Sorry for my ignorance, but what does this mean, exactly? Will employees at Film Roman be able to become unionized now?

Anonymous said...

"Garfield" Good show, cool cat.

I must say I'm glad my daughters are 17 and 20 years of age and didn't have to sit and watch "Homer" or the "Propain Man"
for entertainment.

As I see it. It took 13 years for TV shows to decay.

Nothing against the union.

Everybody have a great 4th and enjoy the 5th too.

Dog Man.

Anonymous said...

To clarify: The Animation Guild won a union election at Film Roman 13 1/2 years after losing one.

Three months later, we reached agreement on Film Roman's first union contract. That's a story in itself -- told in due time.
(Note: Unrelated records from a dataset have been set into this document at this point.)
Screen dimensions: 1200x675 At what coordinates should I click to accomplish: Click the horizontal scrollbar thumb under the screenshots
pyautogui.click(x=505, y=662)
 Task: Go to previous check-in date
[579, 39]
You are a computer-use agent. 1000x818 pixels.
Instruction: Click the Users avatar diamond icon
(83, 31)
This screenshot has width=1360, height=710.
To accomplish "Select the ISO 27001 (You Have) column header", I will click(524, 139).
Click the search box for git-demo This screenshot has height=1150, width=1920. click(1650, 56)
Even when unions or guilds WIN National Labor Relations Board elections, collective bargaining agreements between union or company are achieved less than 50% of the time.

Kevin Koch said...

To clarify a bit further, the first step in most unionizing drives is collecting "rep cards" (cards from individual employees at a studio expressing interest in being represented by a given union in collective bargaining -- and yes, the rep cards are kept completely confidential from the studio). That's all a rep card is -- an official, confidential, non-binding expression of union interest.

If the union gets enough rep cards (at least 40% of the employees, but usually you want more, as Steve indicated), and you can go to the NLRB, who verifies the cards and calls for an in-studio vote. So even if you signed a rep card, you could later vote no, and vice versa. The rep cards expire after 6 months, or when an employee leaves the studio.
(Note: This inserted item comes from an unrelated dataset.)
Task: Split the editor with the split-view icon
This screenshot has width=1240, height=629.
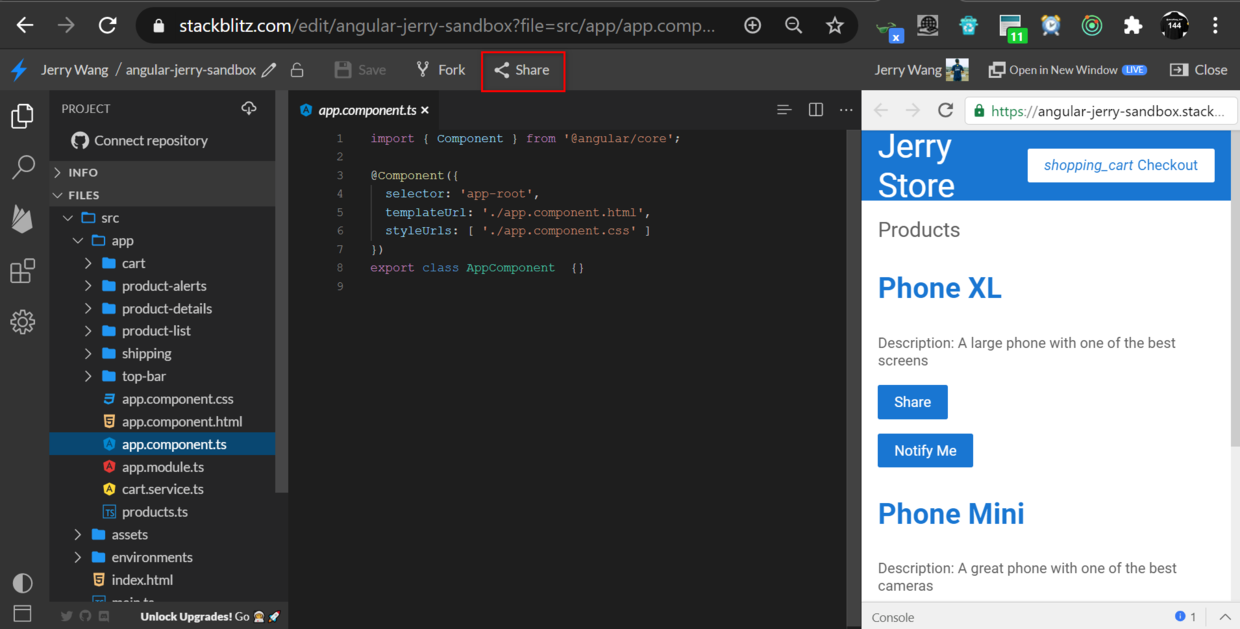Action: point(815,110)
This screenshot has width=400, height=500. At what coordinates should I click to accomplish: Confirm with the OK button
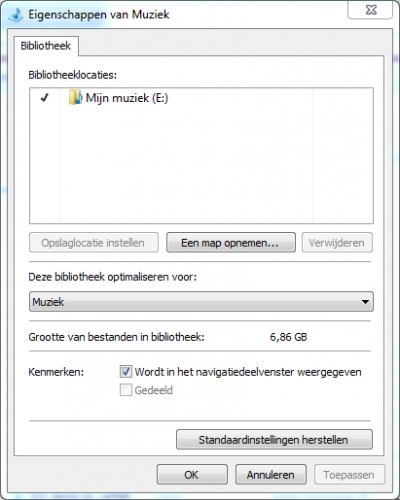pyautogui.click(x=192, y=475)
If the union wins that formal election election, it only means that the company is required to negotiate in good faith with the union to reach a contract. If the negotiations stalemate for long enough, the whole process dies. As Steve said, in many industries the success rate on reaching an actual contract even after winning an election is far from certain. I think our record is significantly better than 50%, but I could be wrong.

If the union wins that vote by a wide margain, and the employees are solid in their desire to go union, then the likelihood of successful negotiations go up astronomically. That was certainly the case at Film Roman. So, yes, the Film Roman animation employees are union. As is the IDT feature group, though that came later.

Anonymous said...

Perhaps Film Roman might have joined up years ago if the Union hadn't sent out that notice in the early nineties to Film Roman employees: "JUST SIGN THE FUCKING CARD!!" Remember?

Anonymous said...

Quite well, in fact.

Tom wrote a pretty hot letter, I looked at it and suggested he change a few things, and we sent it out.
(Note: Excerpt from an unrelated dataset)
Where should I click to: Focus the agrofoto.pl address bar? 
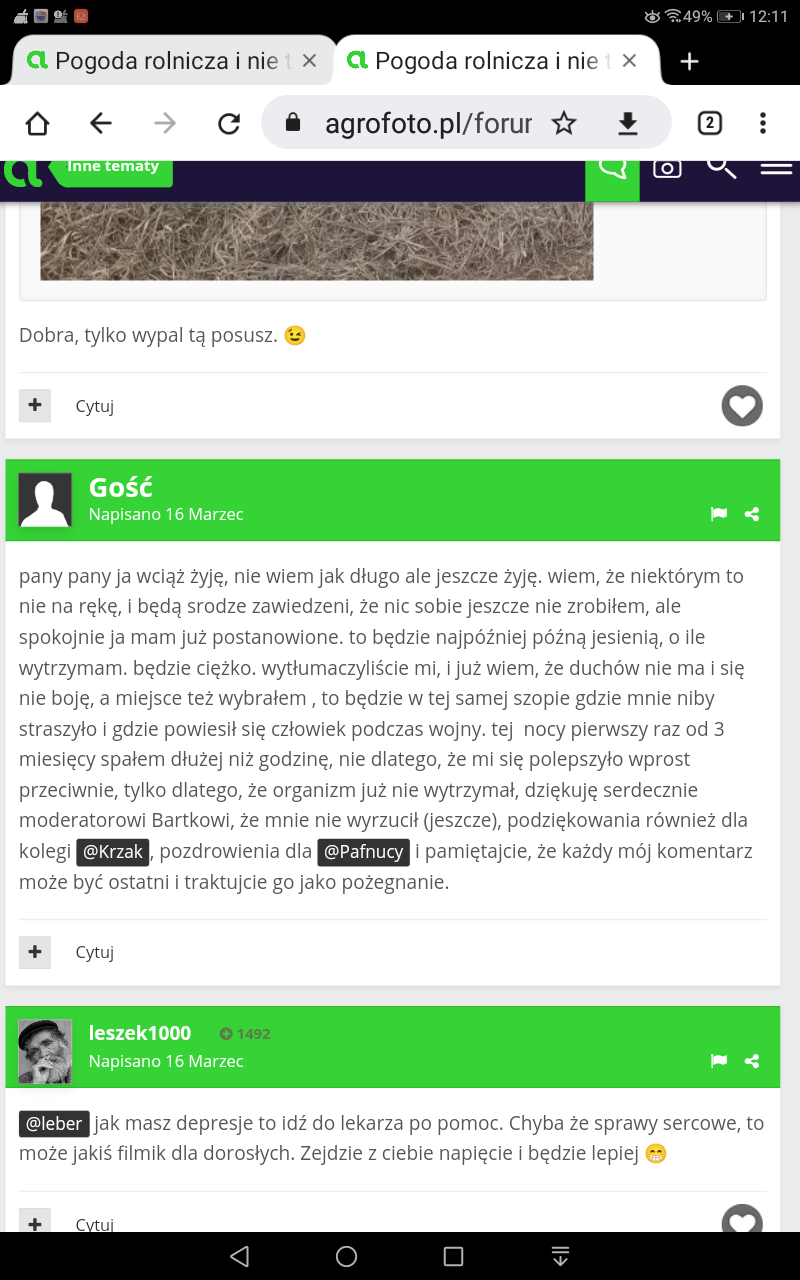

It went over like a load of horse manure. I got a bunch of angry phone calls from Film Romanians, as did Tom (and one elliptical death threat). Thoughout, I explained that the PRESIDENT is the head of the guild and I'm not in the habit of censoring the head of the guild. And that the President wrote the letter, not me.

It didn't help TAG's campaign, but the campaign wouldn't have been victorious anyway.

There was one interesting postscript: a Film Roman employee went over to work at Disney and was still hot about the letter. The ex-FRian showed Tom Sito's angry letter to a Disney animator, expecting sympathetic outrage about how horrible and abusive it was. Instead he got:

"This thing seems pretty accurate about the situation to me. What's your problem with it?"

Kevin Koch said...

I'm constantly being reminded that for many people it doesn't matter how wonderful, or terrible, the union is in reality (in terms of pension, health, greviance process, fighting for wage improvements and credits, etc.) -- what really affects people's perceptions are often purely symbolic. People will hate the union forever because of a random comment, or because of a third-hand tale of union indifference or abuse (often accepted as fact without the listener wondering if they're getting the straight scoop).

Time and again I see people act against their own best interests over purely emotional (and often trivial) things.